* **Estratto fornito**
== == ==

Reviewlution nasce per dare l’opportunità a tutti di farsi un’idea sulla critica che un disco ha ricevuto, senza affidarsi ad un’unica voce o spendere tempo e soldi in una ricognizione dispersiva. Lo facciamo noi per voi, ma, in cambio, ci concederete qualche sfottò ai nostri amici del giornalismo musicale senza stare troppo a farci sentire in colpa. Reviewlution è LA risposta alla domanda: “Beh ma insomma, questo disco, alla fine com’è?!”
Tra The Eraser e Amok, c’è stato The King Of Limbs, ovvero, il primo (mezzo) passo falso della discografia dei Radiohead, tra le cui accuse si annovera l’aver dato troppa briglia da parte della band alle elucubrazioni dancerecce del frontman. E se l’artwork di Stanley Donwood rievoca l’esordio solista di Yorke, nel primo video estratto, Ingenue, pare evidente che il regista Gareth Jennings faccia il verso all’iconico video di Lotus Flower che anticipava King Of Limbs. Questa germinazione discografica trova ampio e trasversale riscontro nelle recensioni che abbiamo scelto di approfondire, ma probabilmente anche nei grovigli mentali di Sir Thom. Amok segue più The Eraser o più Kings Of Limbs? E’ la versione “aperta” del solipsistico Thom Yorke o un’appendice cerebrale degli ultimi Radiohead? Su questa linea di interrogativi si dispiegano diversi posizionamenti.

== == ==

* **Dati forniti**
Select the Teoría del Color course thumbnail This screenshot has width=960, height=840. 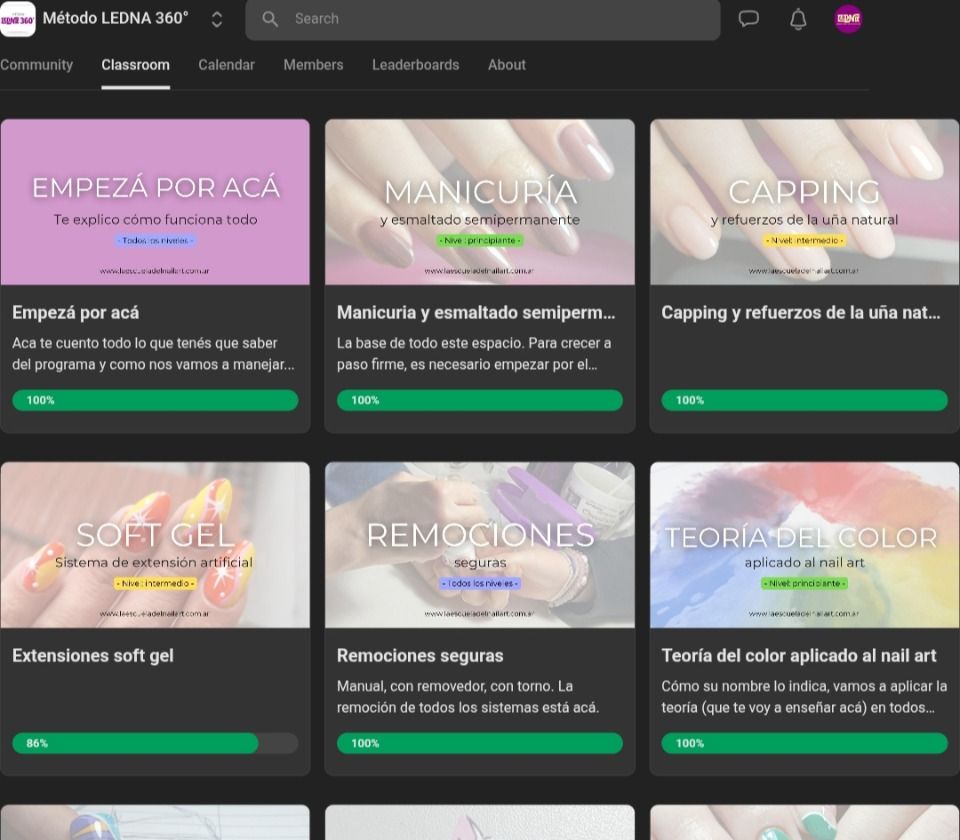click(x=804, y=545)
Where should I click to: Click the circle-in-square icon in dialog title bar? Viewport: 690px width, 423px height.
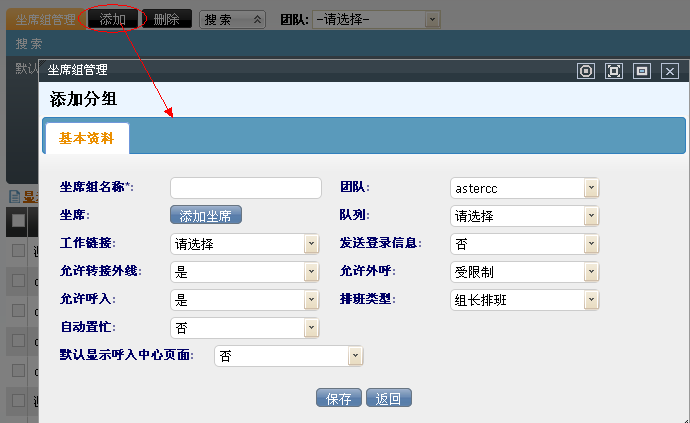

== == ==

* **Compiti da svolgere**
A) Secondo l'estratto, quale regista ha girato il video di Ingenue?
B) Trascriva alla lettera tutta la parte dell'estratto che va da "Tra The Eraser" fino a "dispiegano diversi posizionamenti.".
Il materiale non è necessario per lo svolgimento dei compiti.

* **Soluzioni dei compiti**
A) Gareth Jennings.

B)
Tra The Eraser e Amok, c’è stato The King Of Limbs, ovvero, il primo (mezzo) passo falso della discografia dei Radiohead, tra le cui accuse si annovera l’aver dato troppa briglia da parte della band alle elucubrazioni dancerecce del frontman. E se l’artwork di Stanley Donwood rievoca l’esordio solista di Yorke, nel primo video estratto, Ingenue, pare evidente che il regista Gareth Jennings faccia il verso all’iconico video di Lotus Flower che anticipava King Of Limbs. Questa germinazione discografica trova ampio e trasversale riscontro nelle recensioni che abbiamo scelto di approfondire, ma probabilmente anche nei grovigli mentali di Sir Thom. Amok segue più The Eraser o più Kings Of Limbs? E’ la versione “aperta” del solipsistico Thom Yorke o un’appendice cerebrale degli ultimi Radiohead? Su questa linea di interrogativi si dispiegano diversi posizionamenti.